Psychological Rejection And The Election

This is a blog post for two of my friends.

The thinkpiece-writing world continues to struggle in vain for viable explanations of the Trump "phenomenon."

My preferred explanation that a popular television personality won an election by telling a lot of people what they wanted to hear. It's not even an American precedent. Remember Ronald Reagan? Remember Arnold Schwarzenegger? Al Frankin? We don't need a more complicated explanation for Trump "ism" than that. People got tired of voting for shysters in suits, even pantsuits, and decided to go for a TV personality instead. Plus ├ža change, plus c'est la meme chose.

But the explanations continue.

One of the more interesting explanations I've read about - from folks like Jeffrey Tucker, for example - is that the voting public rejected a Hillary Clinton presidency, along with everything that represents. The argument is that Clinton was the worst kind of Washington insider: secretive, cronyish, corrupt, and motivated more by her own private financial interests than by a desire to serve the public. She was said to have been cavalier about toppling Middle East dictators and plunging innocent people into failed states. She help the US government sell white phosphorus to Saudi Arabia, which it later weaponized and used in its campaign against Yemeni factions. She was, in short, the worst kind of Washington insider we could ever imagine electing. Or at least, that's how the argument goes.

For the record, given the small margins by which US presidential candidates typically win popular votes, I think this case is grossly over-stated. But it is a compelling story, at least.

In light of this concept, I started thinking about the reactions we've observed from people who worry about a Trump presidency. Yes, there are the protests and the occasional riot, but those are less significant to me than the tears, the candlelight vigils, the deep sorrow and pain that some feel at the prospect of a Trump presidency. There have been many credible reports of people in the transsexual community contemplating suicide. Children of racial minorities have reportedly been in tears, worried that the storm troopers will come for them, or for their parents.

One of the reasons I think we've seen this reaction is that, for many people on the left, rejecting a Trump presidency would have been the same kind of repudiation of a set of ideas that Tucker and others talk about when they say voters rejected Clintonism. Think about it: if your highest ideals involve racial and cultural inclusion, and kind and gentle speech, and a commitment to the idea that "rhetoric matters," then the 2016 election might have represented an important opportunity to reject the kind of racist thuggery that many of us believe has dominated American politics for a long time.

It's understandable, then, that such people would react as they have. Their opportunity for transcendence suffered a total defeat. And it was, make no mistake, a religious belief that they held, dressed up in all the same language and motives.
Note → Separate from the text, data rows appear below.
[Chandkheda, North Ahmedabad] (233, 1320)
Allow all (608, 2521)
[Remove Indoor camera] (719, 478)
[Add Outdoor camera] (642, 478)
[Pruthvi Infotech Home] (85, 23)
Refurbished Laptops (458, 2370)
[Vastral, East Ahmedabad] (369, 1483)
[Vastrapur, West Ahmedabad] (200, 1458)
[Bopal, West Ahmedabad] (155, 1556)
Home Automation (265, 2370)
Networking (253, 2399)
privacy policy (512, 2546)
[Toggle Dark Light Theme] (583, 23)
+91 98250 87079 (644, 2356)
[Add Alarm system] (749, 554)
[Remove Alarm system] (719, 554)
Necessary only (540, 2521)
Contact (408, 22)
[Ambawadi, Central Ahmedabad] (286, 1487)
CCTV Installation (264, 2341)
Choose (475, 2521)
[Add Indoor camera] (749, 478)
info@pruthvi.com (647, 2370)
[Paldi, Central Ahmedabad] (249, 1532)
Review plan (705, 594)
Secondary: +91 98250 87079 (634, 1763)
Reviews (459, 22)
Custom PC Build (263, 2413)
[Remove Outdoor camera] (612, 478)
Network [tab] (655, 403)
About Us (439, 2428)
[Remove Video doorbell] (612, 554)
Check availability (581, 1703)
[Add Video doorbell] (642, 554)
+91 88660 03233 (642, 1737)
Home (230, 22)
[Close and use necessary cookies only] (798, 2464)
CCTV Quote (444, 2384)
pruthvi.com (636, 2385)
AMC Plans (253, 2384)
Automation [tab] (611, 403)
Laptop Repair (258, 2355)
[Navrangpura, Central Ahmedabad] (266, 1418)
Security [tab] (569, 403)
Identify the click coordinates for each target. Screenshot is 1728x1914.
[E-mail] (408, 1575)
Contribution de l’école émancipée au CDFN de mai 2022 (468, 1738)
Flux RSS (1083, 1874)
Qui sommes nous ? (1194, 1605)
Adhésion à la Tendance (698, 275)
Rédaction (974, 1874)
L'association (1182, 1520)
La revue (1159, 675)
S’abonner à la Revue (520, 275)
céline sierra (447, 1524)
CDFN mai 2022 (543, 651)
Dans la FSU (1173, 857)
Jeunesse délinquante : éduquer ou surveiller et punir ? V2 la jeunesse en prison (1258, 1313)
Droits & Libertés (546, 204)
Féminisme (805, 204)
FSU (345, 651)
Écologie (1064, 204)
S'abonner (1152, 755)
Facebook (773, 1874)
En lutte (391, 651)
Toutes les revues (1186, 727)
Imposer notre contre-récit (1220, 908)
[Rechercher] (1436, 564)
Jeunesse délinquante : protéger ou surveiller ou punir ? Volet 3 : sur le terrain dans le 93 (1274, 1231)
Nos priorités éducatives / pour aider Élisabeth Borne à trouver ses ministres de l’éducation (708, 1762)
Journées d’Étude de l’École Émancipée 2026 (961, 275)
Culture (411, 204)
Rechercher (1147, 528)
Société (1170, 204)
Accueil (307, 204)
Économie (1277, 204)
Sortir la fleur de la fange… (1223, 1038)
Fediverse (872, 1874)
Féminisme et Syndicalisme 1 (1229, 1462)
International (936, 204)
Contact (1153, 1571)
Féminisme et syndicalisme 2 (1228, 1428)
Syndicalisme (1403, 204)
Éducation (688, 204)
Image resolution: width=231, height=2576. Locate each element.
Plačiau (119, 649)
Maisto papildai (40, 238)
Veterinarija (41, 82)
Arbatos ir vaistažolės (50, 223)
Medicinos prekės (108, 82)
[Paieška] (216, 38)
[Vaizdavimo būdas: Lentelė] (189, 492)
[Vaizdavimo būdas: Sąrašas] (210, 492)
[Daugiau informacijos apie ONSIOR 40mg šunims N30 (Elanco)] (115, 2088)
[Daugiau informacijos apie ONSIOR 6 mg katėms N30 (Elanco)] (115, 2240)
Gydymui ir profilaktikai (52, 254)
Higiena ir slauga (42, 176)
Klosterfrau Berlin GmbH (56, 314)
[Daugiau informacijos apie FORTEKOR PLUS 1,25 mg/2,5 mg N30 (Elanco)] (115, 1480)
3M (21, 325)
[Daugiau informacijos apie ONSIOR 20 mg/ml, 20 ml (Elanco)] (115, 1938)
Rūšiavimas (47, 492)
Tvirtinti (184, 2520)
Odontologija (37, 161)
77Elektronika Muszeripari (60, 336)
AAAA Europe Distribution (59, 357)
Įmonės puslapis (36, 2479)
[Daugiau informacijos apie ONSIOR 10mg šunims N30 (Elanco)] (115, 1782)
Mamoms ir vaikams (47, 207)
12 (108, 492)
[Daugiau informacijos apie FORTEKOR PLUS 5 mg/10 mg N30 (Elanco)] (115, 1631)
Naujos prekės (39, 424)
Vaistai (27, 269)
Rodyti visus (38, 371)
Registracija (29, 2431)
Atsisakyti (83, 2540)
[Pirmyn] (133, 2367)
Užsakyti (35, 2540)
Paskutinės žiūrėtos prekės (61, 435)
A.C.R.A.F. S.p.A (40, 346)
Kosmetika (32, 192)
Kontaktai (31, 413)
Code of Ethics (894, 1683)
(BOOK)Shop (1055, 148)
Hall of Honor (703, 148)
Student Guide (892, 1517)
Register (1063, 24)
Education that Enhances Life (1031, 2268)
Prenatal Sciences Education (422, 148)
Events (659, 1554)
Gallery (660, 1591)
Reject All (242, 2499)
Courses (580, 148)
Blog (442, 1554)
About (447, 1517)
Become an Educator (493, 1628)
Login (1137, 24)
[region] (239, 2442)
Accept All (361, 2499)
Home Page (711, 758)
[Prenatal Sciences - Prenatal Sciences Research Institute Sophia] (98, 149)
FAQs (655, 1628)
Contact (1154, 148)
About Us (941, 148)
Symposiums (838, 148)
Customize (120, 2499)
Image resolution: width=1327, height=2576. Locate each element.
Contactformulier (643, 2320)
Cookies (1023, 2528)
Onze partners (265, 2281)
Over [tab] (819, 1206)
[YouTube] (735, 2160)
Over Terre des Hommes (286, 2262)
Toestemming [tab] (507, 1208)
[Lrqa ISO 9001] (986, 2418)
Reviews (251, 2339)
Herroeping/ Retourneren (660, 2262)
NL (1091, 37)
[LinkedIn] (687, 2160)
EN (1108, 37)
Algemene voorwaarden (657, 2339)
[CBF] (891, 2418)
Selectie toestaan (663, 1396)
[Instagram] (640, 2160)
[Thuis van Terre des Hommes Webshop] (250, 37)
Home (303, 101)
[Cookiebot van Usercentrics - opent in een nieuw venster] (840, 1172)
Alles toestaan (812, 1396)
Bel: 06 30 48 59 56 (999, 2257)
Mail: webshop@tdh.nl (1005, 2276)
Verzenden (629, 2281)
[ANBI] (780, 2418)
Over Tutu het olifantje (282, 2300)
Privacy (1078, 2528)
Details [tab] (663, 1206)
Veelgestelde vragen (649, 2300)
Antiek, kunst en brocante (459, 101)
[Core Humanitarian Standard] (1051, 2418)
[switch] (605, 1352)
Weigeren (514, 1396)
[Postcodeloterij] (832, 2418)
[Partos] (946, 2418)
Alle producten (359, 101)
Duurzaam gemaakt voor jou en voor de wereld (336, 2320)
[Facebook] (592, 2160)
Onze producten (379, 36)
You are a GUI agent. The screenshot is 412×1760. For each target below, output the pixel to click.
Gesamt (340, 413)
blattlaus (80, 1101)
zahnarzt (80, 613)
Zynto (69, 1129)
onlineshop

Well, they wanted a moment of transcendence, and they lost it. I don't think we should revel in their misery. I don't think we should dismiss their concerns or roll our eyes or turn it all into a meme, and the reason I think so is because tomorrow it will happen to us, whoever "us" is.

I'm an individualist, which means nobody agrees with me, and this sort of systemic moral failure happens to me literally every time there's an election. It's old hat to me. The faith some of these left-leaning people have in government has been lost to me for years, decades. Wouldn't it be wonderful if we were all less collectivist, less enthralled by identity politics, less narcissistic, less unkind, more open to hearing new ideas, more receptive to criticism, less inclined to reach for a Big Stick when someone stands athwart of our objectives? Wouldn't the world be terrific if it were a completely different place?

This is the sort of false hope that arises when people lack a true religion, and probably explains why I get along better with social conservatives than I do with social liberals, even though I am more inclined to agree with social liberals. Religious people already accept that humans are sinners and that the only way we'll experience Paradise is if the big man upstairs decides to extend us an invitation. Another way of putting this, in Lacanian language, is that social conservatives are better equipped to deal with lack.

Social liberals, by contrast, tend to be secular people whose only hope of experiencing a better world is to make it happen in the here and now. I sympathize with them, but they're doomed to be disappointed for their whole lives because they've failed to absorb Lacan. They can't deal with lack. When a person like Trump wins an election, it's a terrifying and humiliating defeat, an interruption in the great course of Progress, which they hope will lead them to Paradise.

It is a silly vision. And if you're an atheist like me, you're inclined to disbelieve liberal transcendence for the same reason you disbelieve the Judeo-Christian world-view: It's a nice story, but it ain't gonna happen.

At least the conservatives have their faith, though, and that helps them through the rough times.